# Weed Spray



## Kingwilly (Aug 12, 2010)

I think this been asked before, but does anyone use a lawn service to fertilize their lawns? I stopped my service last year when I got my pup, but the dandelions are in full bloom and I am not sure what to do. I have about an acre to deal with and need some advice....

Thanks,

KW


----------



## mswhipple (Mar 7, 2011)

I have the same concerns! I live on a lake, and I have a great dog. Consequently, I've decided not to put anything poisonous on my lawn that could end up in the lake or in the dog. My real goal in life is to live in agreement with nature. I've just learned to appreciate the dandelions. If they hadn't received so much bad press over the years, they could be considered quite pretty! 
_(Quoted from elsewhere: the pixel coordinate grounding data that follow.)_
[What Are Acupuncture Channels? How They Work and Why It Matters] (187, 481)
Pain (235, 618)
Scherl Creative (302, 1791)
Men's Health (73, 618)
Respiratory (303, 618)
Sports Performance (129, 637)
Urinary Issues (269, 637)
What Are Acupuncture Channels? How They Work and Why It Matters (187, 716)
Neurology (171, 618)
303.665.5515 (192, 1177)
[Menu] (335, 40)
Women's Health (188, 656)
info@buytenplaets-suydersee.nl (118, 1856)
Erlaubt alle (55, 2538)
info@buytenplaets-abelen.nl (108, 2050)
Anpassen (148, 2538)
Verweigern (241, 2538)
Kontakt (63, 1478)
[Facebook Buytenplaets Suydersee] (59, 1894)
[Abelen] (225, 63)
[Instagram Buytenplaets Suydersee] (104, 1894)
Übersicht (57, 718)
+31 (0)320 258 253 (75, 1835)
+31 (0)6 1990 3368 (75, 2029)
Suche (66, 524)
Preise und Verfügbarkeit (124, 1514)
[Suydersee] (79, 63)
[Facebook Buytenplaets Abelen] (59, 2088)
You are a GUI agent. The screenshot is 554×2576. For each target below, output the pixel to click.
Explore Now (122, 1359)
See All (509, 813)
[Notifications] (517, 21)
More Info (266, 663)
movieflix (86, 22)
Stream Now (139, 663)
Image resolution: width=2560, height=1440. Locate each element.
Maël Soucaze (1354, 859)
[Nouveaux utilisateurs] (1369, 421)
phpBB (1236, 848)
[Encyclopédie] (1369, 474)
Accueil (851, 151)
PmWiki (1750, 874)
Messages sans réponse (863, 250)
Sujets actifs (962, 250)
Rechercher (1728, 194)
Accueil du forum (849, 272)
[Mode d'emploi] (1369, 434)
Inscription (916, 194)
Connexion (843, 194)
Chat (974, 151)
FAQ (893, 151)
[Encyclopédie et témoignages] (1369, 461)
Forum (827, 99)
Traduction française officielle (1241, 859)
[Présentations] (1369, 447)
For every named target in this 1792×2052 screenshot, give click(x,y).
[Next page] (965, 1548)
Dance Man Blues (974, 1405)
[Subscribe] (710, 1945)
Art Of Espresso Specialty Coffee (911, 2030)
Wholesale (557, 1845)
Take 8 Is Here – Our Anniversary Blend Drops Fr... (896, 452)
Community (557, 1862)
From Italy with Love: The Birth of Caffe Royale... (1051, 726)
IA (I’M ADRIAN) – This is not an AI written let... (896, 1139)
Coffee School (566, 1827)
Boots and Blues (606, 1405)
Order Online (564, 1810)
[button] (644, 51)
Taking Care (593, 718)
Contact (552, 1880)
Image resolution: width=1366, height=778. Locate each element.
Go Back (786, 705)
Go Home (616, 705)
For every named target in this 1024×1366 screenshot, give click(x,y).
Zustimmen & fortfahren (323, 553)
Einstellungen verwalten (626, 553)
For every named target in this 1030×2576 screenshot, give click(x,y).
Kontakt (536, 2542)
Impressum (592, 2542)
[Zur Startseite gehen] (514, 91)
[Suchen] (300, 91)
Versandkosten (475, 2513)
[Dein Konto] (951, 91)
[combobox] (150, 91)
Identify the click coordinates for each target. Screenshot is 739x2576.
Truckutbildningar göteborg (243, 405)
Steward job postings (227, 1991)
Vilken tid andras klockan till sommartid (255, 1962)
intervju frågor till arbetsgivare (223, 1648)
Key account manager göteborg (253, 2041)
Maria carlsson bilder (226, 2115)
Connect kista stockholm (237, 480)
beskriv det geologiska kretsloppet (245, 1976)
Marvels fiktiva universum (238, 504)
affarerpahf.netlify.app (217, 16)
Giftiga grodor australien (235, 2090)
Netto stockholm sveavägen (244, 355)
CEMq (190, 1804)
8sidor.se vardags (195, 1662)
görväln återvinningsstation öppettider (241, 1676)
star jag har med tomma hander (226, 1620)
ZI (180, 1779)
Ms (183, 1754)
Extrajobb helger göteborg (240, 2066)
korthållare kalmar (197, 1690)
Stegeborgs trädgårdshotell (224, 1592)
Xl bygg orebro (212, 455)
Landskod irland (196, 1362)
I don't use fertilizer on my lawn, either. It would just end up fertilizing the lake weeds. Amazingly, my lawn turns green every Spring!


----------



## Linescreamer (Sep 28, 2010)

Once bloomed it's too late. You can use the "halts" products and they will stop the crab grass (dandelions) and other weeds before they germinate. The only other way I know is to dig out the roots by hand. They have very deep roots but it can be done. There is also a weed killer spray that you can use but much harder to control them with the spray. I wouldn't let the dog on the lawn until after a good rain. I used the Lesco fertilizer with Halts this year and it does have less nitrogen. It has worked out well and less expensive then the Scotts turf builder product.


----------



## Sahara (Mar 22, 2009)

You might try the vinegar method. I have seen this posted on multiple websites and most show good results. It can kill grass though and other plants so be careful. There is also a place near where I live that sells organic and kid/pet safe products for use on lawns. You might try a google search and see if you can find something like this near where you live.


----------